§ **Instructions for the task**: What is needed is an exact repeat of the entries, with no pictures in it.
___ Recorded data
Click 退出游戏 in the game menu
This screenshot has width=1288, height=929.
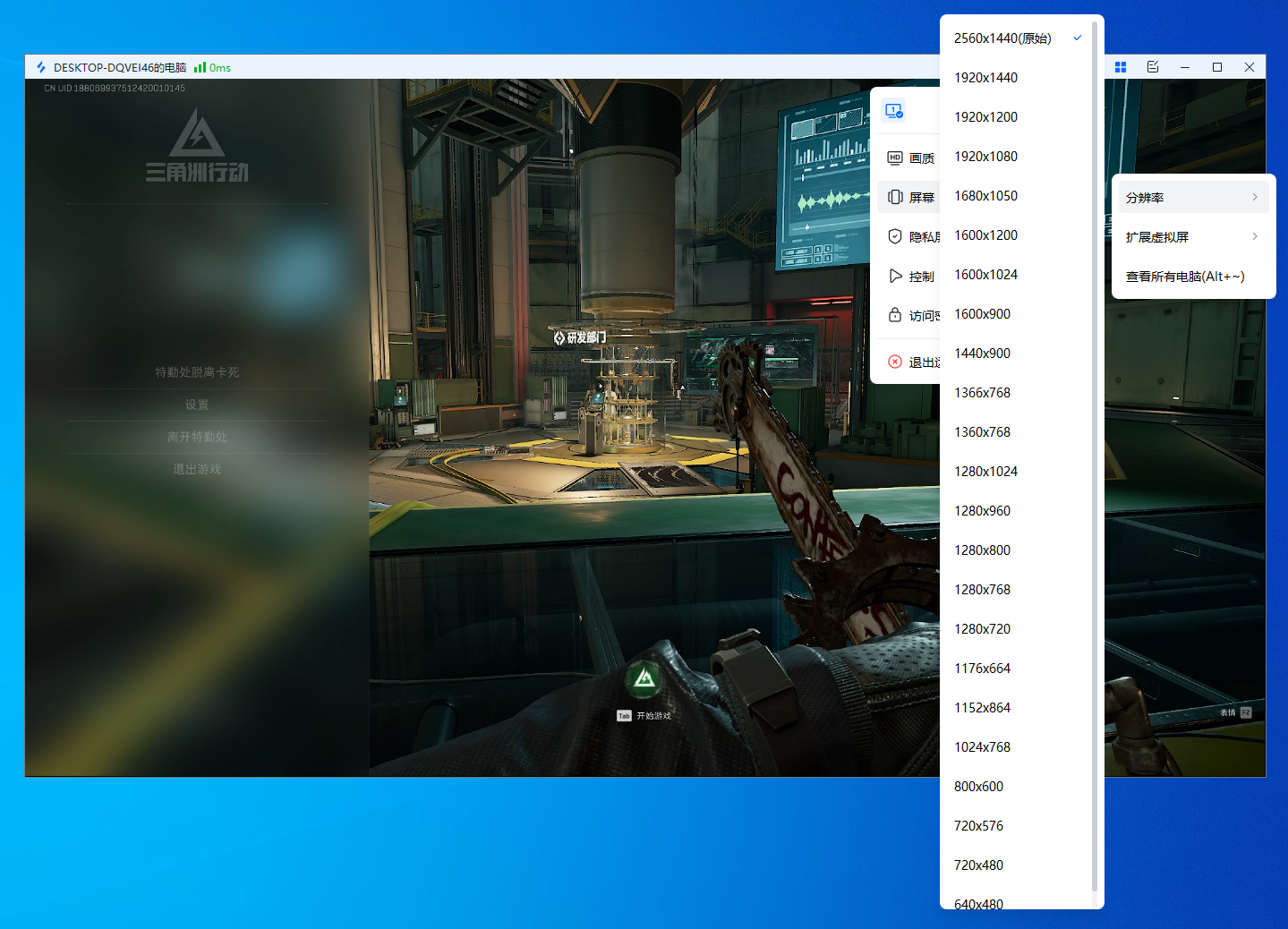click(197, 470)
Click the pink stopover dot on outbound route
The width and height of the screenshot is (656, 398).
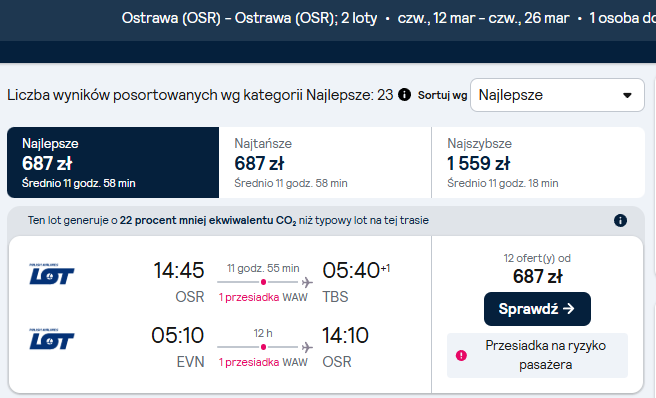(263, 282)
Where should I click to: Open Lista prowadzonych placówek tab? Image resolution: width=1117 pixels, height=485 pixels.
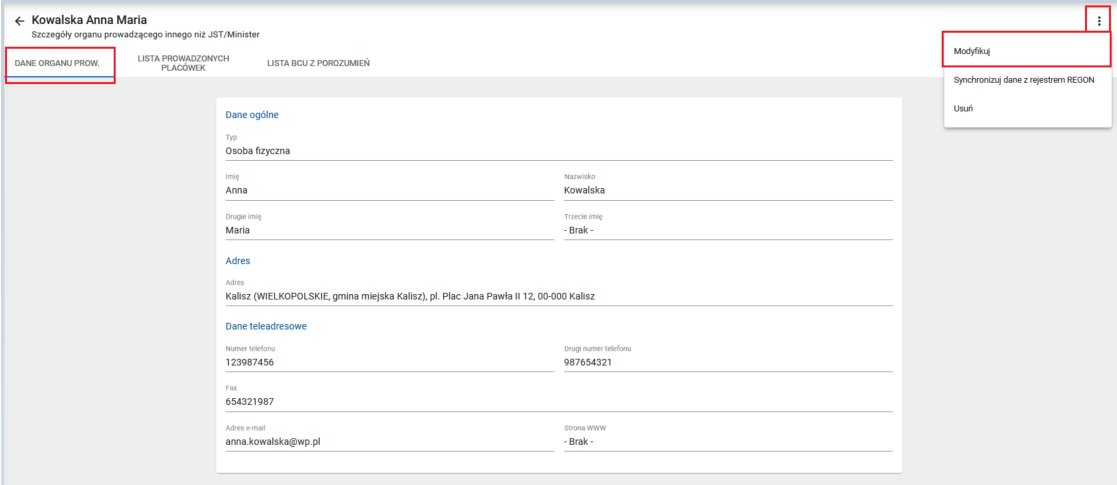(183, 63)
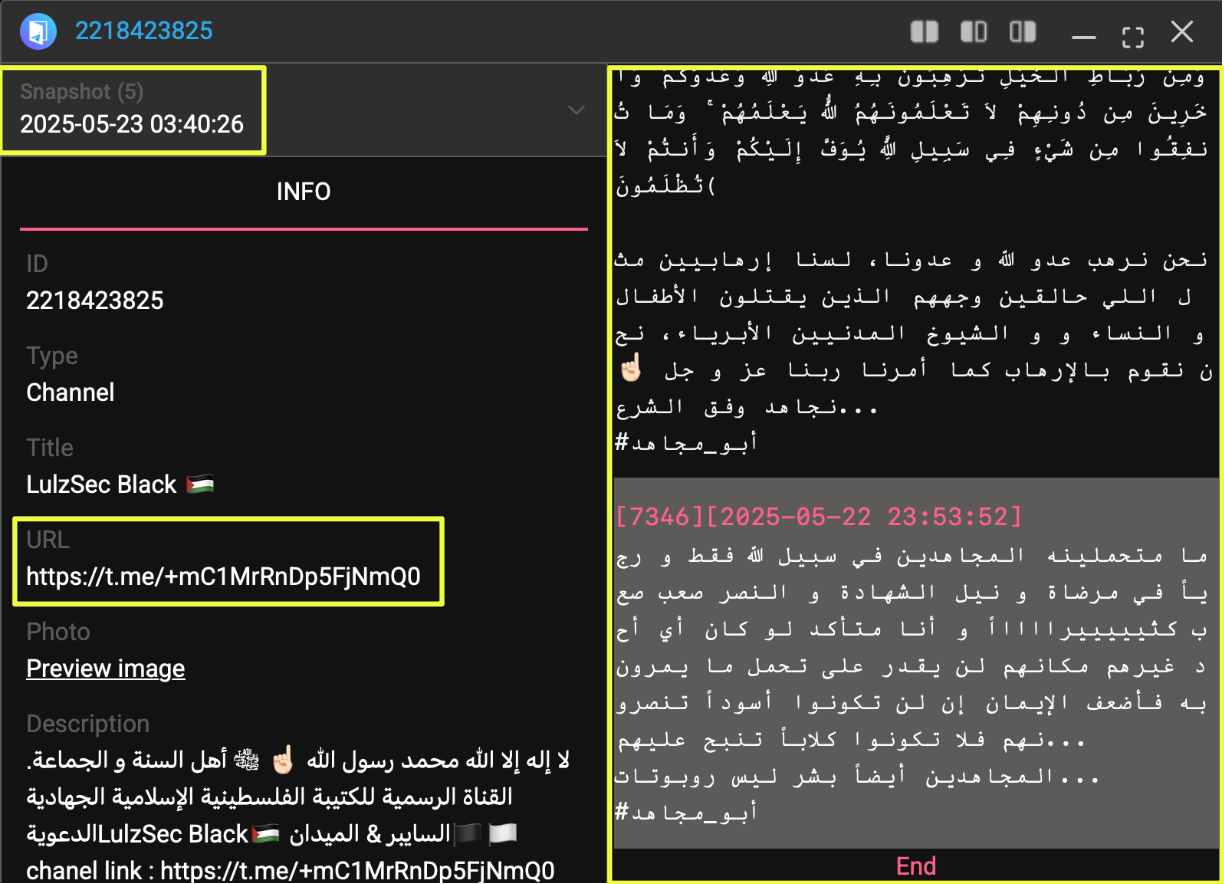1224x884 pixels.
Task: Click the blue 2218423825 title in header
Action: 144,31

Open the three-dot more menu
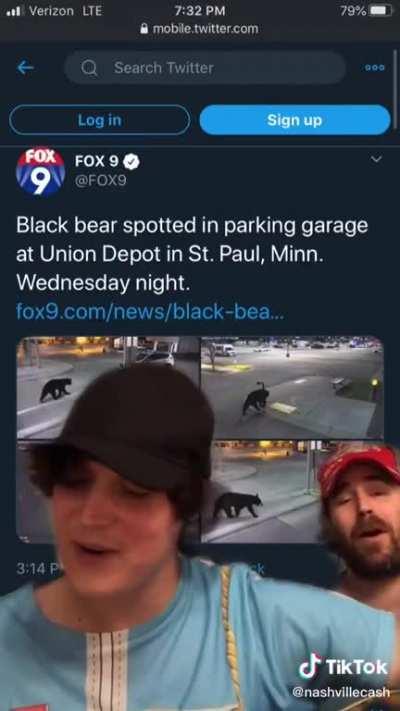(375, 67)
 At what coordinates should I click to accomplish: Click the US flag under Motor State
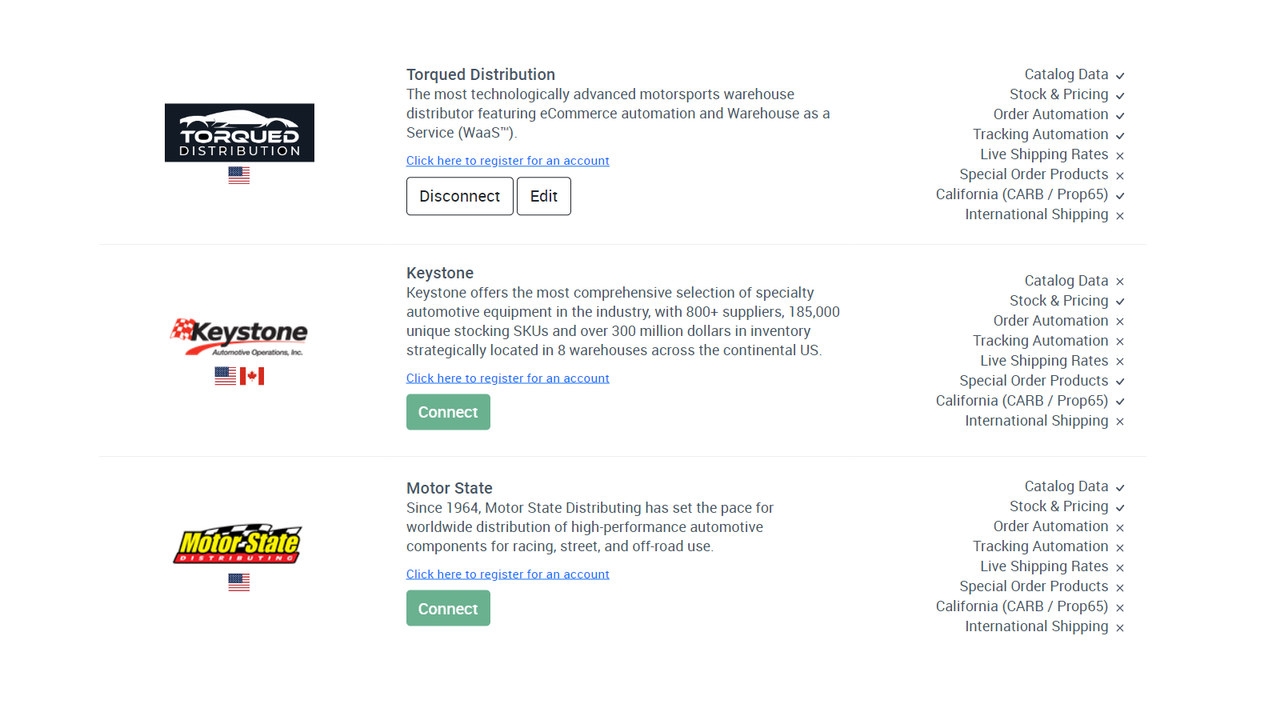pyautogui.click(x=238, y=581)
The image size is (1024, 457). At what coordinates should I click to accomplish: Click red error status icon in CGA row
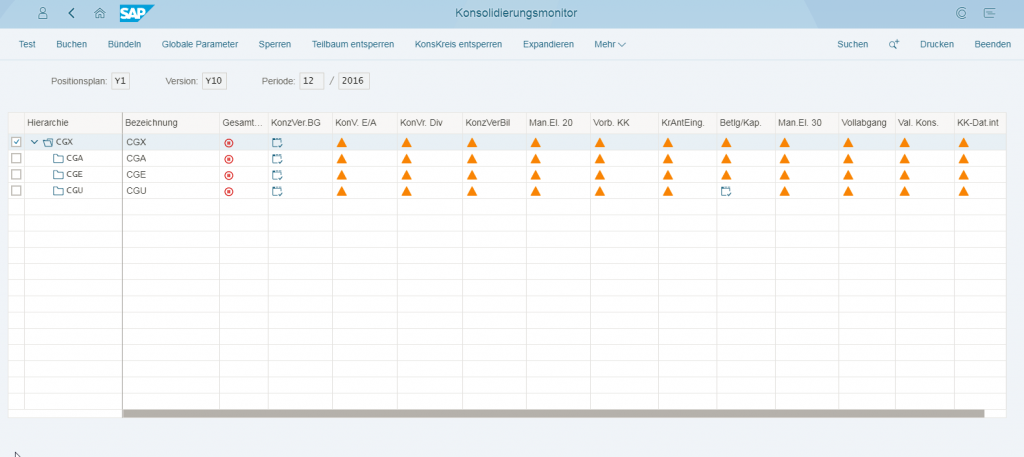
______
§ **Answer to this task**:
Click 退出游戏 in the game menu
This screenshot has width=1288, height=929.
click(197, 470)
Click the pink stopover dot on outbound route
The width and height of the screenshot is (656, 398).
(263, 282)
Where should I click to: Open Lista prowadzonych placówek tab? Image resolution: width=1117 pixels, height=485 pixels.
(183, 63)
1224x884 pixels.
Task: Click the blue 2218423825 title in header
Action: 144,31

Open the three-dot more menu
(375, 67)
 At what coordinates should I click to accomplish: Click the US flag under Motor State
pyautogui.click(x=238, y=581)
The image size is (1024, 457). At what coordinates should I click to accomplish: Click red error status icon in CGA row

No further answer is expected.